_WORK TO BE COMPLETED_. Copy the lines below word for word, starting at the line that contains "The width and height of the screenshot is (1157, 418)." and ending at the line that contains "coordinates (564, 414).", with both of those lines included.

_Dataset entries_.
+++

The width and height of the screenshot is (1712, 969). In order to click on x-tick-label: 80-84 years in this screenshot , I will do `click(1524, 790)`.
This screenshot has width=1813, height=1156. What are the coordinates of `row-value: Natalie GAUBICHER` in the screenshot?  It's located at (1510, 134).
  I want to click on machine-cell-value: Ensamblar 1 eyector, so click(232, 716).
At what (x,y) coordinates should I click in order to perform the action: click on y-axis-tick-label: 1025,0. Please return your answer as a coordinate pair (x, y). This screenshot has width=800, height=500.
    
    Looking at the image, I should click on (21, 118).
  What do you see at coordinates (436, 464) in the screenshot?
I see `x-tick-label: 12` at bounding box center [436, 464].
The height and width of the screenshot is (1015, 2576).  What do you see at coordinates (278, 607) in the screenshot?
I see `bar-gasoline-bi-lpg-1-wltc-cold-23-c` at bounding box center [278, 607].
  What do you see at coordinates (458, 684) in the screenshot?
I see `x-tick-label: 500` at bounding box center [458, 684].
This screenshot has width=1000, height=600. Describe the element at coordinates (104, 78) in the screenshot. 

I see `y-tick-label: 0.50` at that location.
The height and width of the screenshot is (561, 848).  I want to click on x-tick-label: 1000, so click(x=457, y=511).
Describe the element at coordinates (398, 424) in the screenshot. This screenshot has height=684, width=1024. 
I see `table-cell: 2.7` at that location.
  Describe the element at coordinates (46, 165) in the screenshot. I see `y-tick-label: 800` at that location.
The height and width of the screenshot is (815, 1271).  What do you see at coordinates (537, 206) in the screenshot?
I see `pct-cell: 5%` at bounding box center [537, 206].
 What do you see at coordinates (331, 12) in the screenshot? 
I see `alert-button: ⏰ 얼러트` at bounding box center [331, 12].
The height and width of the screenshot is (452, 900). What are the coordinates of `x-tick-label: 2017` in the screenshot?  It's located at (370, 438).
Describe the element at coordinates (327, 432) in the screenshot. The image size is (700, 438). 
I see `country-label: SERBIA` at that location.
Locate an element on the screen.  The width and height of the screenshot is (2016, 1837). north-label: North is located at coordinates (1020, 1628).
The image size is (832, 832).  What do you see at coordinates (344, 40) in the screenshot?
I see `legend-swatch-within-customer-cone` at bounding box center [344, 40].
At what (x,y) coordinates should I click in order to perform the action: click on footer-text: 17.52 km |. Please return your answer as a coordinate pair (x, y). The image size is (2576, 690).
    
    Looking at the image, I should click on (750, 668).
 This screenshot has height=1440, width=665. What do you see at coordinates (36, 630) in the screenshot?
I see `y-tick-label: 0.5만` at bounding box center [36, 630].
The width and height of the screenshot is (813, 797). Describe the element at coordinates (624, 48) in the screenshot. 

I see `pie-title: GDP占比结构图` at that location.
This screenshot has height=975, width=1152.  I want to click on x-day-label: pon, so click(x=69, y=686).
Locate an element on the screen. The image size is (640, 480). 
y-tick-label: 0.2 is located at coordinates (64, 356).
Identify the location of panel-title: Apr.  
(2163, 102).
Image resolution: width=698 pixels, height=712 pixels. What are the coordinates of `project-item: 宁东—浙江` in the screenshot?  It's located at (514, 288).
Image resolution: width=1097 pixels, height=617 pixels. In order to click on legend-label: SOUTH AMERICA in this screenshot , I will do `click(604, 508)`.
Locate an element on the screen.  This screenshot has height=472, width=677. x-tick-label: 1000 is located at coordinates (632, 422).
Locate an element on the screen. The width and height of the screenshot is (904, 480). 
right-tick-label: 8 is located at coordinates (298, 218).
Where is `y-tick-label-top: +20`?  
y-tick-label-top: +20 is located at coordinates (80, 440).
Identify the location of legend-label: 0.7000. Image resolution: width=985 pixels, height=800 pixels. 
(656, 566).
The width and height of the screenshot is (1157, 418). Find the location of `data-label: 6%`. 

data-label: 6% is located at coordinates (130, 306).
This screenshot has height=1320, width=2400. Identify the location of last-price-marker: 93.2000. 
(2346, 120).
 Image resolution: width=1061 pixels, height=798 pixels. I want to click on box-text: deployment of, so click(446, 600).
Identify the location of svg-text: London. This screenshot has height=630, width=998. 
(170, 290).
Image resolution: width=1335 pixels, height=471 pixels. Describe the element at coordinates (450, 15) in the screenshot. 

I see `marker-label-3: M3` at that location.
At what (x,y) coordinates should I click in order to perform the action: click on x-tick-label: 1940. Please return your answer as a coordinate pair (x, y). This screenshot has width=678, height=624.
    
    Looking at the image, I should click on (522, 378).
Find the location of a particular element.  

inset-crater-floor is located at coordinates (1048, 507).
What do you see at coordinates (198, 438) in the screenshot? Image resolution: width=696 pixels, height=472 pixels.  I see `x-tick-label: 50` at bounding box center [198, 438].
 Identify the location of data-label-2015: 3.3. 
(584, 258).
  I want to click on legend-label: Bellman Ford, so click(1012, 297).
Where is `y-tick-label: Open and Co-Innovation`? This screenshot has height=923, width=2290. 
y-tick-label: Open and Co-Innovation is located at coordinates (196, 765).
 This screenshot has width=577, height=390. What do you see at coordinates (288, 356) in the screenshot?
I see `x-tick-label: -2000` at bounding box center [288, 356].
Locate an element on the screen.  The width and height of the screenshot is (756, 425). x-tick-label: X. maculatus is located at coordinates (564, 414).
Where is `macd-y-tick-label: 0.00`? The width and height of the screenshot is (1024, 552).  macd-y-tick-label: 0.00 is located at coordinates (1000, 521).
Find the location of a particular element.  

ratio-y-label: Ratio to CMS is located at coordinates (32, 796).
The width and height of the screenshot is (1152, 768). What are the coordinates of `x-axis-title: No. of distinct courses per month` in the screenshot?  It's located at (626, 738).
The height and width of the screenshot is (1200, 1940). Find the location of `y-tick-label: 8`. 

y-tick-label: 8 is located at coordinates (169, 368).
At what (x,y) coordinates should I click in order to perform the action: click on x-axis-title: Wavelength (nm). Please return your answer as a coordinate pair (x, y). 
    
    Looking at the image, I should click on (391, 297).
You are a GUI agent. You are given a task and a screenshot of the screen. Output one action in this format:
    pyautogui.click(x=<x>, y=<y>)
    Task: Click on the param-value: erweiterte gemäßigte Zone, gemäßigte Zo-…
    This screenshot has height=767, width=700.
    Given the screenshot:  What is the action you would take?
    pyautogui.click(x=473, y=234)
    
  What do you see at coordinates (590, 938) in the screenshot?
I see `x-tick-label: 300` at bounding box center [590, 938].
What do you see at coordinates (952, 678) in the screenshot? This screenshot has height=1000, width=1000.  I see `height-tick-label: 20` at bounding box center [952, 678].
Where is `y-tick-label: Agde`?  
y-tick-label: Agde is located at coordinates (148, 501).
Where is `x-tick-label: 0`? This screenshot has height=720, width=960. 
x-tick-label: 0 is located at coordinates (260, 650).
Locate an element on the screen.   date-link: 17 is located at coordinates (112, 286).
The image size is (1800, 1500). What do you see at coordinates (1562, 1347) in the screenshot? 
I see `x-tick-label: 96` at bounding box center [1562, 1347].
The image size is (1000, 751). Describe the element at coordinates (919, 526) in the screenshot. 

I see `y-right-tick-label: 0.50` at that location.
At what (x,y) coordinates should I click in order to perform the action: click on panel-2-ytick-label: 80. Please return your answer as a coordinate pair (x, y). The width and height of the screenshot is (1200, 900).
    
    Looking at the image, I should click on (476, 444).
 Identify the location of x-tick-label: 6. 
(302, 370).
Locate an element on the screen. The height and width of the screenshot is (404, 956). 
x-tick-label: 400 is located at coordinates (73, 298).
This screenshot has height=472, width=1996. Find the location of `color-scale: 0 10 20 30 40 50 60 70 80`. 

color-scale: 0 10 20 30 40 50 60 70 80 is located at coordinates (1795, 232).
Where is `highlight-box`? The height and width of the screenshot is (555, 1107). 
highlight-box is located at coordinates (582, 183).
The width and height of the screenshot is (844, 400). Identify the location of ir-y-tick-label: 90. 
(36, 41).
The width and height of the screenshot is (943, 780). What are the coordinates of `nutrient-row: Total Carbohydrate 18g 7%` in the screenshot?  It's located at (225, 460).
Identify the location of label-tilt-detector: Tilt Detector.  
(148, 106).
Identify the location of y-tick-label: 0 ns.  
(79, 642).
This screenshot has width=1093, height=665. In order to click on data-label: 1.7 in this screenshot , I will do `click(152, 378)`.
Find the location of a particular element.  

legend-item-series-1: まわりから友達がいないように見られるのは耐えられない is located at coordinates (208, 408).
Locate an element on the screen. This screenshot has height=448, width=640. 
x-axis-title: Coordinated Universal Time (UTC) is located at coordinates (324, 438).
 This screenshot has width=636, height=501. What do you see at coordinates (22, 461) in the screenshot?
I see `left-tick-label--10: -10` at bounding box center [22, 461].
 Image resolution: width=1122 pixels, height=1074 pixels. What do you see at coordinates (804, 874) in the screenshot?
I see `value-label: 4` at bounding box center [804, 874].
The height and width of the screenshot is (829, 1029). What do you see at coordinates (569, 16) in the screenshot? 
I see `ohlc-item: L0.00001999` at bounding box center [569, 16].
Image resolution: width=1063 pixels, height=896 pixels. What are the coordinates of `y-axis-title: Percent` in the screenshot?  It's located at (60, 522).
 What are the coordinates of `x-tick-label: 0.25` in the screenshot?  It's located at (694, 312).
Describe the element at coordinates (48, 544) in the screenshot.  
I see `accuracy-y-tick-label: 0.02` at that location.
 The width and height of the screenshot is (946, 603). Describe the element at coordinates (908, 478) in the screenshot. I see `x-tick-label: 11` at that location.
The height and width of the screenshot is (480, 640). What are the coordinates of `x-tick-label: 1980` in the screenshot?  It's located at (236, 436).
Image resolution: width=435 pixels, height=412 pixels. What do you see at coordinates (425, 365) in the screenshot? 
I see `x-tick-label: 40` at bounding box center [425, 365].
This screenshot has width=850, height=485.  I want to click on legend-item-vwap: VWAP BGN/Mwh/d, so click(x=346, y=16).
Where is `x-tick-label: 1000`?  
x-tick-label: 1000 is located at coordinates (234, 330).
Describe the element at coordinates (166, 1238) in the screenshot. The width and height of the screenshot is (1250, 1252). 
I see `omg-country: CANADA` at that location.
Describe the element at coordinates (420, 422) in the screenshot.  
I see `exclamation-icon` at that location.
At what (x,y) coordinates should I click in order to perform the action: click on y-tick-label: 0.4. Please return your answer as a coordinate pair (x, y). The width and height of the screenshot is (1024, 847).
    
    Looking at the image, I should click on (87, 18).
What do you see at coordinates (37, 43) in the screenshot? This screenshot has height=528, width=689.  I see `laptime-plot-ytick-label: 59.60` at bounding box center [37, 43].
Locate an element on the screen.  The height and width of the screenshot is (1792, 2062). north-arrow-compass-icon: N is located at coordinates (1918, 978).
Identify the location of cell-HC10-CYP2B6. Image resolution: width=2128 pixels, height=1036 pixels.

+++

_TASK OUTPUT_.
The width and height of the screenshot is (1157, 418). Find the location of `data-label: 6%`. 

data-label: 6% is located at coordinates (130, 306).
This screenshot has height=1320, width=2400. Identify the location of last-price-marker: 93.2000. 
(2346, 120).
 Image resolution: width=1061 pixels, height=798 pixels. I want to click on box-text: deployment of, so click(446, 600).
Identify the location of svg-text: London. This screenshot has height=630, width=998. 
(170, 290).
Image resolution: width=1335 pixels, height=471 pixels. Describe the element at coordinates (450, 15) in the screenshot. 

I see `marker-label-3: M3` at that location.
At what (x,y) coordinates should I click in order to perform the action: click on x-tick-label: 1940. Please return your answer as a coordinate pair (x, y). This screenshot has width=678, height=624.
    
    Looking at the image, I should click on (522, 378).
Find the location of a particular element.  

inset-crater-floor is located at coordinates (1048, 507).
What do you see at coordinates (198, 438) in the screenshot? Image resolution: width=696 pixels, height=472 pixels.  I see `x-tick-label: 50` at bounding box center [198, 438].
 Identify the location of data-label-2015: 3.3. 
(584, 258).
  I want to click on legend-label: Bellman Ford, so click(1012, 297).
Where is `y-tick-label: Open and Co-Innovation`? This screenshot has height=923, width=2290. 
y-tick-label: Open and Co-Innovation is located at coordinates (196, 765).
 This screenshot has width=577, height=390. What do you see at coordinates (288, 356) in the screenshot?
I see `x-tick-label: -2000` at bounding box center [288, 356].
Locate an element on the screen.  The width and height of the screenshot is (756, 425). x-tick-label: X. maculatus is located at coordinates (564, 414).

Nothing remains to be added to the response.